THE MAP
Every vinyl destination inside the greater Paris footprint. Zoom in to see individual venues.
Paris turned French Touch into a retail geography.
Paris is the European city that took 1990s dance music seriously and never stopped. Betino's on rue Ambroise-Thomas, Hardwax's spiritual cousin Superfly on rue Notre Dame de Nazareth, and Balades Sonores in the 10th anchor a scene that runs from techno to library to Antillean funk without needing to explain itself. The 11th arrondissement — Ground Zero, Le Silence de la Rue, Born Bad — is the current centre.
Beyond the club end, Paris is the reissue capital of Europe. Superior Viaduct, Souffle Continu, Bongo Joe distribute through here; La Sonothèque and Sonar handle the deep jazz and world catalogue.

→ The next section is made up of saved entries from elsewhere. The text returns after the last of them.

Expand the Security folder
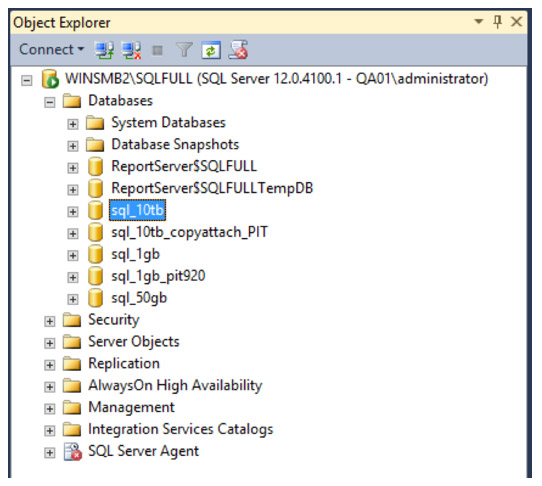The width and height of the screenshot is (542, 486). (49, 321)
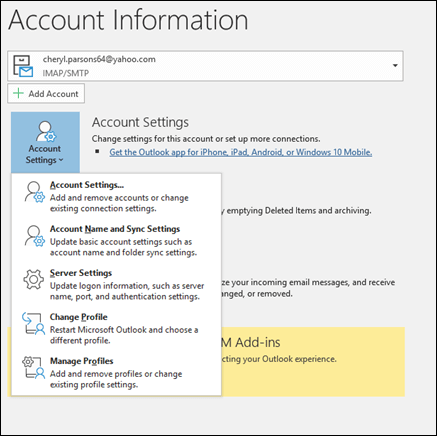This screenshot has width=437, height=436.
Task: Click the green plus icon for Add Account
Action: [18, 93]
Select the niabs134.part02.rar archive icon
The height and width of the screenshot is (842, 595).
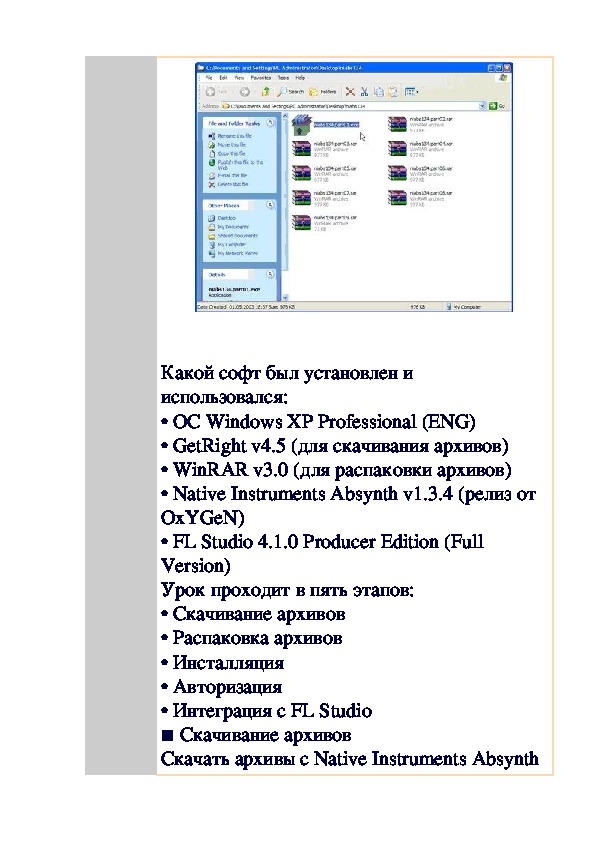397,124
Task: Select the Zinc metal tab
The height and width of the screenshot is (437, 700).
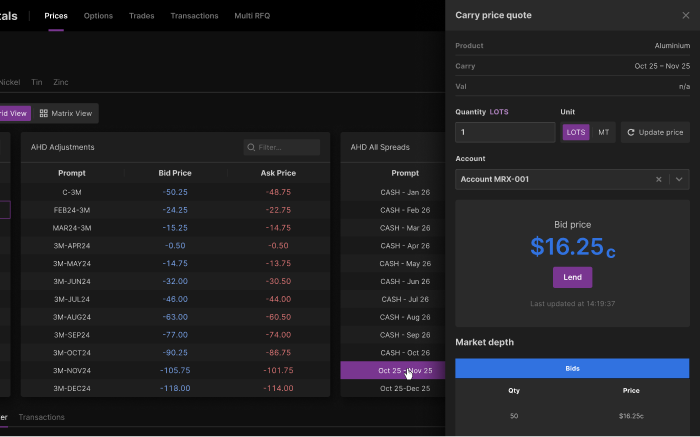Action: pyautogui.click(x=60, y=82)
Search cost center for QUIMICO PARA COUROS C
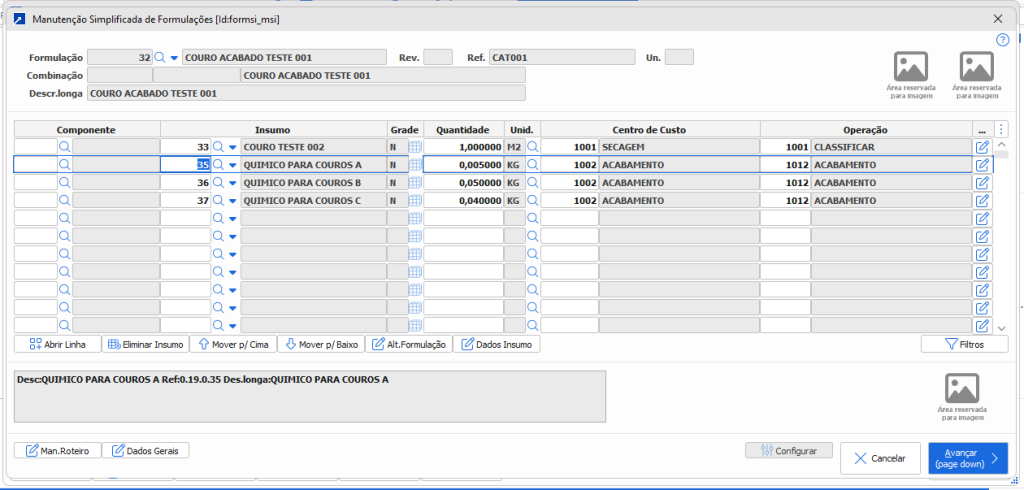This screenshot has height=490, width=1024. tap(533, 201)
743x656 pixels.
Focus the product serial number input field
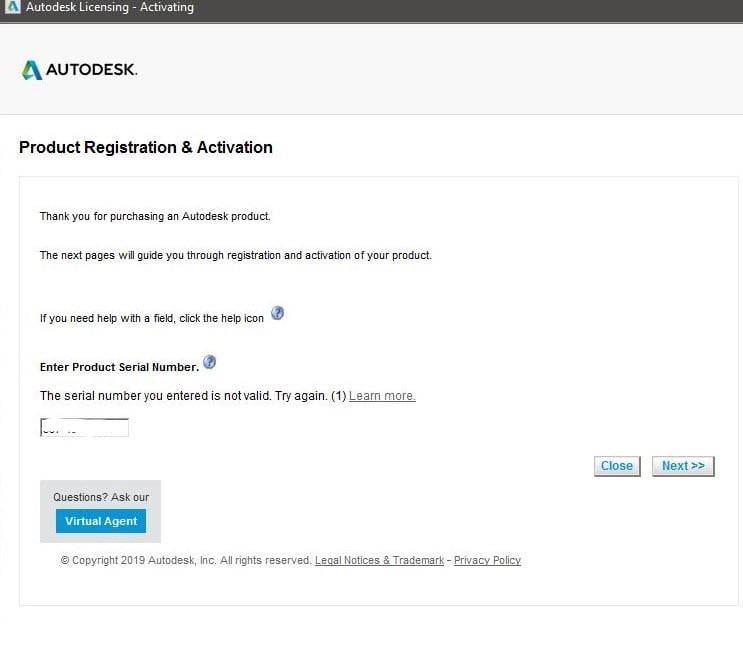(84, 428)
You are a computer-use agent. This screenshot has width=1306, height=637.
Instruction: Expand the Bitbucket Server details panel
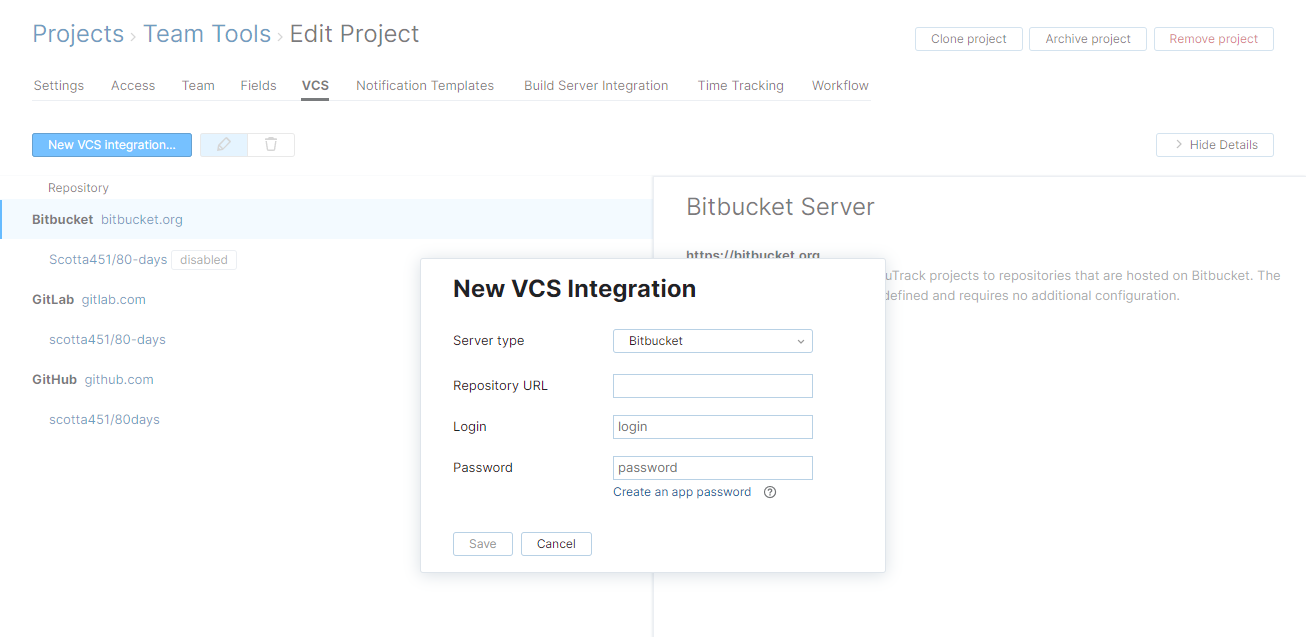[x=780, y=206]
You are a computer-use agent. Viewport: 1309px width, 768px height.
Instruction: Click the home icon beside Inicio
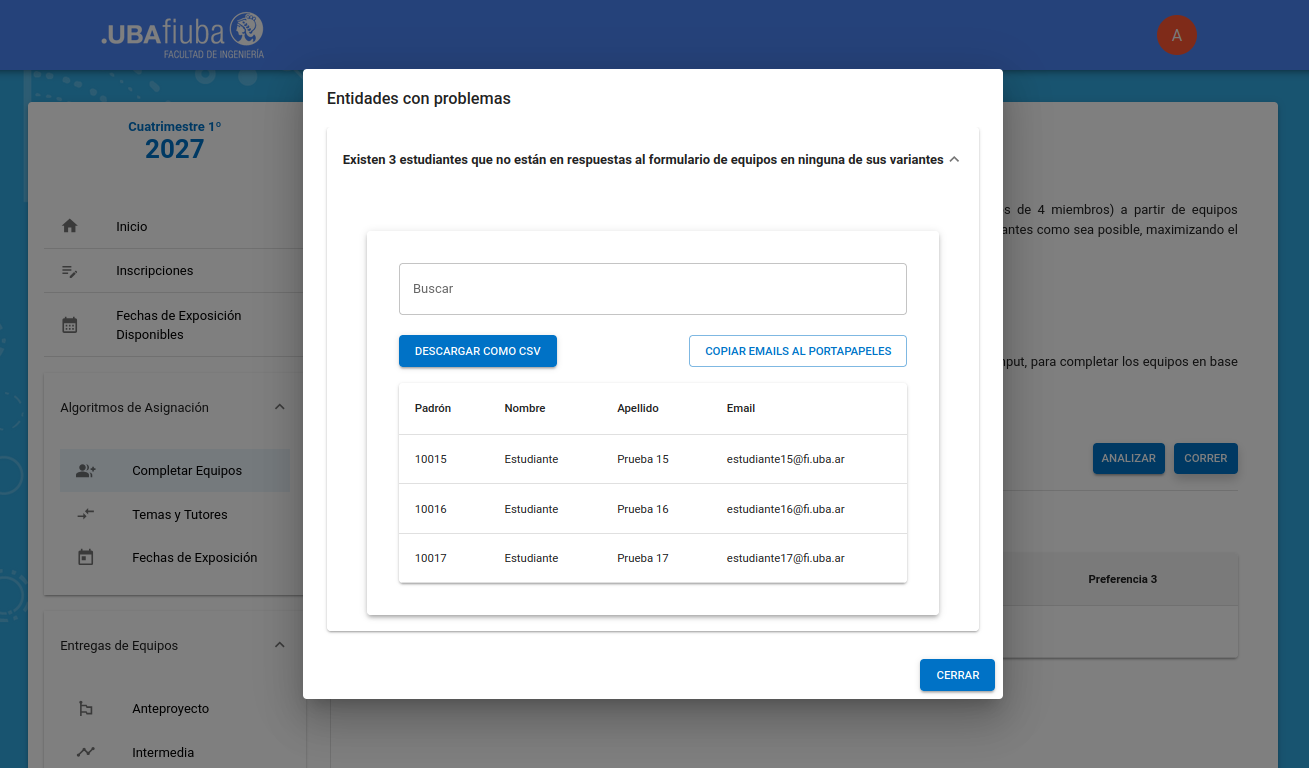[x=70, y=226]
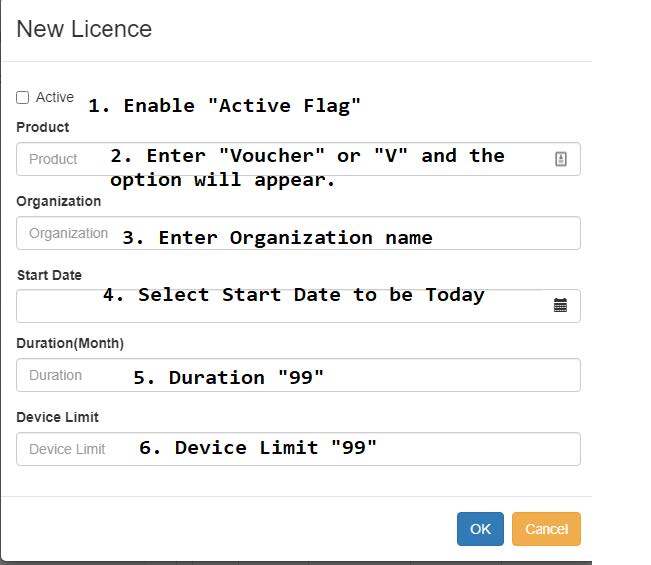The image size is (651, 565).
Task: Cancel the New Licence dialog
Action: pyautogui.click(x=546, y=529)
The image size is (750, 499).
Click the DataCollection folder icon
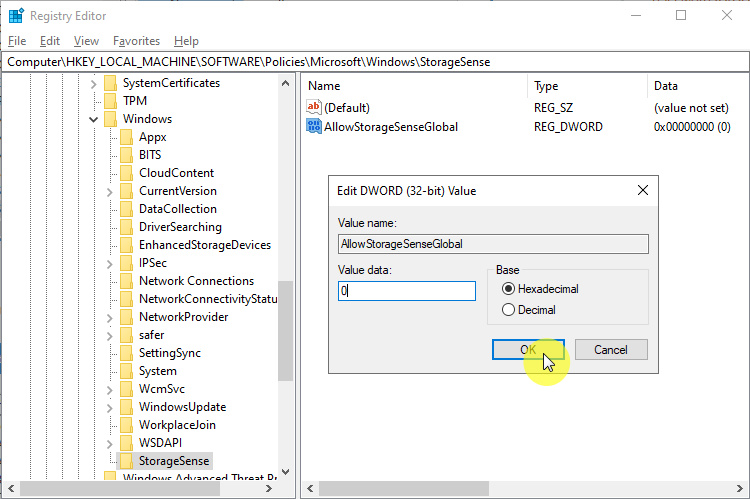point(126,209)
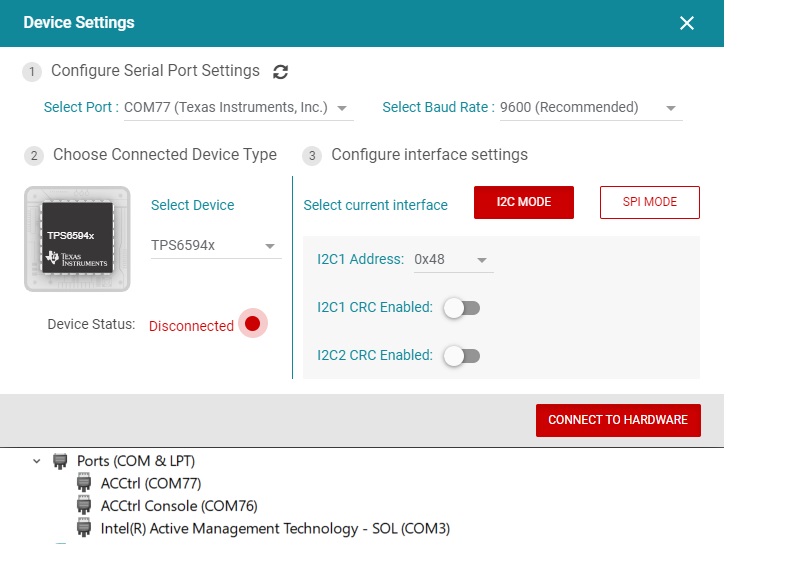This screenshot has height=579, width=806.
Task: Click the TPS6594x chip image
Action: (77, 239)
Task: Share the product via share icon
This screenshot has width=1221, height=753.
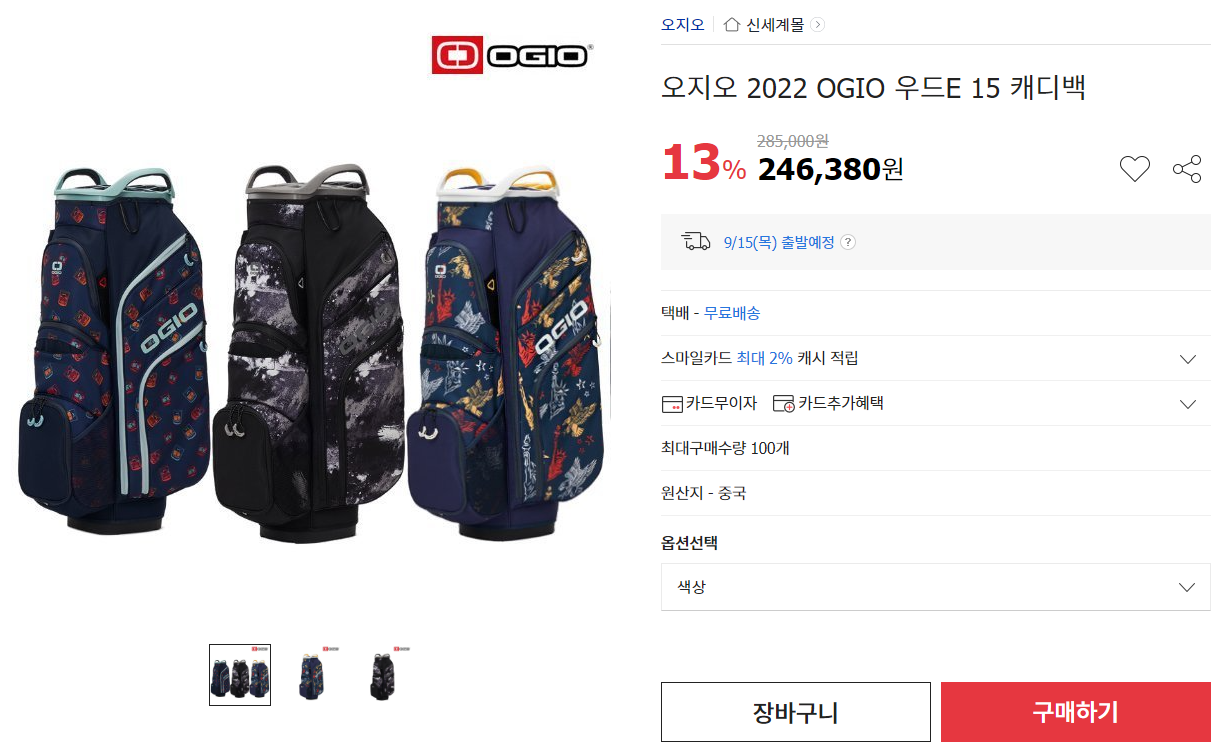Action: 1187,169
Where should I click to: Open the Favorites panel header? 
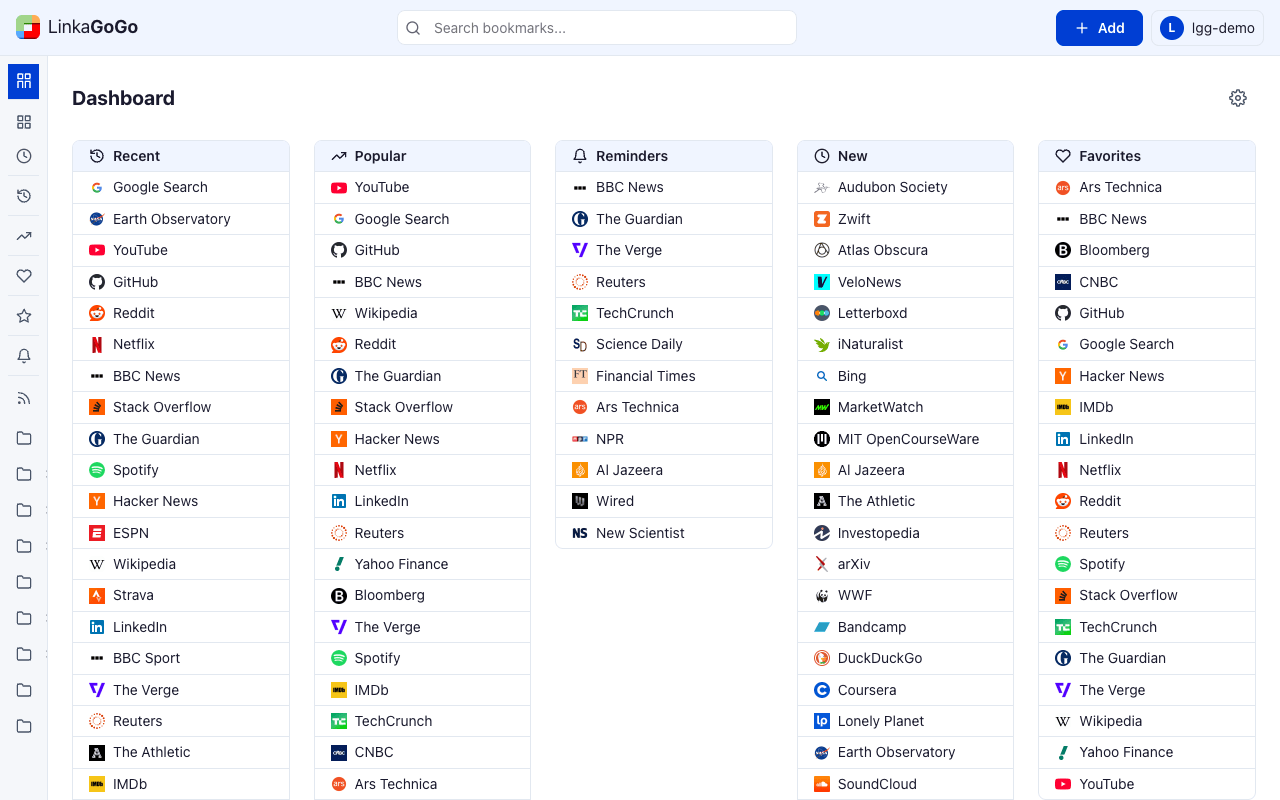tap(1110, 156)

The listening-bar wave arrived late but arrived well — Fréquence in the 3rd, Le Trésor in Belleville. Two working pressing plants (MPO, Vinyl Factory) mean French labels press at home again.
THE FIVE ROOMS
16 rue Ambroise-Thomas. The rare-groove, funk, soul and disco anchor since '87 — the shop DJs still cite first.
39 rue Notre Dame de Nazareth. Boogie, disco, house — the Marais's essential Saturday stop.
1-3 av. Trudaine. Two-shop complex — rock, jazz, electronic, world — with in-store gigs most weeks.
17 rue Keller. Punk, garage, French cold-wave — the label's shopfront, and Paris's outsider heart.
22 rue Gerbier. Free jazz, spiritual, avant-garde. Reissue label, distributor, and the deepest jazz counter in the city.